The guards led the two men away, Alfred still gasping for breath and the doomed Garth stolidly silent. As they passed close to where Gwyn was standing, his bulbous nose wrinkled and he sniffed noisily. He moved to the coroner’s side and murmured into his ear in Cornish-Welsh, to keep it confidential, ‘That smell on them. It’s surely the acrid fumes from that silver furnace hanging about their clothing.’

John looked at his officer blankly. ‘What’s that supposed to mean?’

‘Remember when Christina Rifford confronted Fitzosbern, she hesitated about some familiar smell in connection with her ravisher. Maybe Fitzosbern had that same stink upon him as those men have, from living near that furnace – but it came from Garth, not Fitzosbern.’

The coroner nodded. ‘You may be right, Gwyn. I’ll ask her when we next meet. It might explain her uncertainty, which worried me at the time. Though, with Garth’s confession, we have all we need – assuming it’s true,’ he added cynically.

Gwyn pulled the end of his luxuriant moustache as an aid to thought. ‘I reckon it’s true enough. No young man would falsely let himself in for the gallows-tree, even to save a friend.’

With the sheriff glaring at them suspiciously for speaking in a tongue incomprehensible to him, the group broke up and made their way into the castle courtyard. Ralph Morin asked John what would happen next about Fitzosbern’s death. ‘An inquest first, in two hour’s time. Though that will not take us very far in discovering who beat him to death,’ replied John. ‘My clerk Thomas is looking into it now,’ he went on, as they strode over the frost-hardened mud towards the gate-house. ‘Fitzosbern’s injuries bled a great deal and we need to look at certain persons and places to see if fresh stains can be found.’

They parted inside the arch of the main gate, and the coroner and his henchman climbed to the cramped chamber high above the guard-room. Here de Wolfe was surprised to find Eric Picot waiting for him, muffled in a long, dark green cloak, the hood thrown back to reveal a rich red lining.

John pulled off his own cloak and sat behind his trestle table, motioning the wine merchant to the only other stool, while Gwyn hauled himself up on to his favourite perch on the window-sill.

John looked expectantly at Picot who, his swarthy face set in a troubled frown, began hesitantly, ‘I wanted to tell you something before the inquest begins on Godfrey Fitzosbern. For me to say it openly at the inquisition may cause an injustice – and might also expose me to anger and perhaps even violence.’

John sat hunched behind his table with arms outstretched to grasp its edges, a puzzled look on his dark face. ‘Why should this be, Eric?’

The other man continued to look uneasy. ‘What I want to say may lead to suspicion of certain persons. That may be quite false, but they will still blame me for it, whether it be true or not.’
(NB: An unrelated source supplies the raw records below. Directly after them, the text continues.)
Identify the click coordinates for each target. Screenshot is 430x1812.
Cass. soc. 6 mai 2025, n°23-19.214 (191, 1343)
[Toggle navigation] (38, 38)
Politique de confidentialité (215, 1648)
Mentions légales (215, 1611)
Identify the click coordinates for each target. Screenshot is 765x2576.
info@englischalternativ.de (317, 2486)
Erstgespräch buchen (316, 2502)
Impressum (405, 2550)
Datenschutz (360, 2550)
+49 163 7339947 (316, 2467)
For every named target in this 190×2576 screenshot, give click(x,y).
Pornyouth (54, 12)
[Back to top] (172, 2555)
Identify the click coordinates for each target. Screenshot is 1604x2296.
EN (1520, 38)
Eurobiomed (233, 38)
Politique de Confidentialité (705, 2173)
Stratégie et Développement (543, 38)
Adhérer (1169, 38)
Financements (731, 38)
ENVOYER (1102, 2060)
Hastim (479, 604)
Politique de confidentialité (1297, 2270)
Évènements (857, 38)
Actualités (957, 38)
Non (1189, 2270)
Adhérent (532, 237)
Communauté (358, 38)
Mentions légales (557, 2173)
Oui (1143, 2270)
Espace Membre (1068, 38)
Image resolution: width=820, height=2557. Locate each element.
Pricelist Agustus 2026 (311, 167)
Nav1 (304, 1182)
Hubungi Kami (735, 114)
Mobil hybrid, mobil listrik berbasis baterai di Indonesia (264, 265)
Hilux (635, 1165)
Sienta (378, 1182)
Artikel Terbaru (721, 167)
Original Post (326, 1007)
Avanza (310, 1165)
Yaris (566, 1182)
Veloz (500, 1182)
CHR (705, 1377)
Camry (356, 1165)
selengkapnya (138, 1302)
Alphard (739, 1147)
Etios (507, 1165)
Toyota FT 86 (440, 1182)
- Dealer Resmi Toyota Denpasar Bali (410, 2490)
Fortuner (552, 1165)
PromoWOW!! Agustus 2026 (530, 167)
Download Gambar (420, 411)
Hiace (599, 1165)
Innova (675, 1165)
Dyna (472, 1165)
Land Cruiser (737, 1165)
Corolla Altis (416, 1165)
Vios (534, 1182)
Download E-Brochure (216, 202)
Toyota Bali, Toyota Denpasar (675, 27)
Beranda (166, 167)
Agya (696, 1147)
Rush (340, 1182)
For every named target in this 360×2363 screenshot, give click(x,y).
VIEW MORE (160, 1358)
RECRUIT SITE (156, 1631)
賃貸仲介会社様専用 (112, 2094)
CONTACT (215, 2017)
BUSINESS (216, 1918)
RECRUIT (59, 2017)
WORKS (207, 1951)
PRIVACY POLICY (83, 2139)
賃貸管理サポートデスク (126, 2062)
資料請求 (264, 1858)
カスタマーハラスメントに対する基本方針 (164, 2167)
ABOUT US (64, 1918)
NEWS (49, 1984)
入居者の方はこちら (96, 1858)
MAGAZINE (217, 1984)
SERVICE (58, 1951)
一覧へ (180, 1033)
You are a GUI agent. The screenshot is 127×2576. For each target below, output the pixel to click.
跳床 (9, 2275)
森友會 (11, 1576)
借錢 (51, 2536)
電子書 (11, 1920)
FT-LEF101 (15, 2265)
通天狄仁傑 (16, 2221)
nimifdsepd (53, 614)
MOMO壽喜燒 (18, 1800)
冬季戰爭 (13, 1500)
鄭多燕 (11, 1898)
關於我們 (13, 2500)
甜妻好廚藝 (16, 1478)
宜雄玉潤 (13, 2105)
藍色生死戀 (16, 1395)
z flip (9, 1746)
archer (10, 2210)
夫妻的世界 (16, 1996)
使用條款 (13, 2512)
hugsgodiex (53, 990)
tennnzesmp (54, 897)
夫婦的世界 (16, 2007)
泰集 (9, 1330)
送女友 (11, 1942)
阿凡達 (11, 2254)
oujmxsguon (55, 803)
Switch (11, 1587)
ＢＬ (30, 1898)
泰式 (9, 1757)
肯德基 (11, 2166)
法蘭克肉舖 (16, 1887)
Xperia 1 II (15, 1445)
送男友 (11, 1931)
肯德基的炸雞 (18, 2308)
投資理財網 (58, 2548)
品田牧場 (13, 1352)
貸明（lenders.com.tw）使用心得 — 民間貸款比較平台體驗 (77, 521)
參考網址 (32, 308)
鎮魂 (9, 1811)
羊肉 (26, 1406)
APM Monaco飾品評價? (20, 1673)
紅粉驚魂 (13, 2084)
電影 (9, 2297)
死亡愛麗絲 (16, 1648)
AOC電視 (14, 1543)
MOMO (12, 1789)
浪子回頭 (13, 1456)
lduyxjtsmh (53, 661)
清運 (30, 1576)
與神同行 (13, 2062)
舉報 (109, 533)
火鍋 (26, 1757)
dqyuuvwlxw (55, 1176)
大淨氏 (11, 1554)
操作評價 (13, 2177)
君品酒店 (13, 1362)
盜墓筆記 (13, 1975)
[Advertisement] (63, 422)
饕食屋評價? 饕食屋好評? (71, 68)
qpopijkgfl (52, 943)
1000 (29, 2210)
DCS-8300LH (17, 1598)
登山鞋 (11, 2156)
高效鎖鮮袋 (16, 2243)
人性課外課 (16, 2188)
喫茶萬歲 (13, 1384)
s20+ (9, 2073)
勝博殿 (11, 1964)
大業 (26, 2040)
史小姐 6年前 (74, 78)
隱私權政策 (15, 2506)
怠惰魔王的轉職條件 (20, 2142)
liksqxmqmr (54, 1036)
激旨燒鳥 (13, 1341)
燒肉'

The coroner looked past the Breton to catch Gwyn’s eye, but his officer merely raised his bushy eyebrows and lifted his shoulders.

John returned his gaze to Picot. ‘You’d better tell me what you know and then I’ll judge what to do about it,’ he suggested.

Picot hunched forward on his stool, hitched his cloak up on his shoulders, then pulled off the close-fitting felt cap that covered his curly black hair. ‘Last night I decided to call on Fitzosbern, now that he was recovered from his poisoning or whatever it was. About three hours before midnight I went to his house, next to yours.’

‘And why did you do that? You are hardly friend enough to enquire after his health.’

‘I went to plead with him to release his wife.’

John frowned his deep frown, the old crusading scar on his forehead whitening as the skin furrowed. ‘Release her? What do you mean?’

‘Not to oppose us pursuing an annulment that would allow Mabel and me to marry. She had left home for ever and was living at my home in Wonford, but we needed her freedom to become man and wife.’

‘A difficult ambition, Eric. Most marriages offer freedom only when one partner enters the grave,’ said John sonorously.

Gwyn thought that he spoke with too much feeling to make it a casual observation, and Matilda’s face swam briefly into his mind.

‘I know it’s difficult, John. An expensive process, with appeals to the King, to Canterbury and perhaps even to Rome. But it was the only route open to us.’

‘Until today, with Godfrey’s death,’ commented the coroner with no apparent irony.

The wine merchant shrugged resignedly. ‘I didn’t even contemplate that last night when I stood before his house. But, in any event, I got no answer there. I banged on his door endlessly and waited for a long time, but there was no response, no light behind the shutters. So I went away, despondent.’

The coroner waited expectantly until Picot continued. ‘I left Martin’s Lane, walked towards the cathedral and entered the Close. The moon was out and there was more light from those flares outside the farrier’s.’

John interrupted, ‘You were going home, across the West Front of the cathedral, then through the lanes to Southgate Street?’

‘Yes, but as I crossed the Close, I saw two men in the distance, in front of the canons’ houses. By then, I had turned down the path in front of the great doors of the cathedral and they were going back towards Martin’s Lane.’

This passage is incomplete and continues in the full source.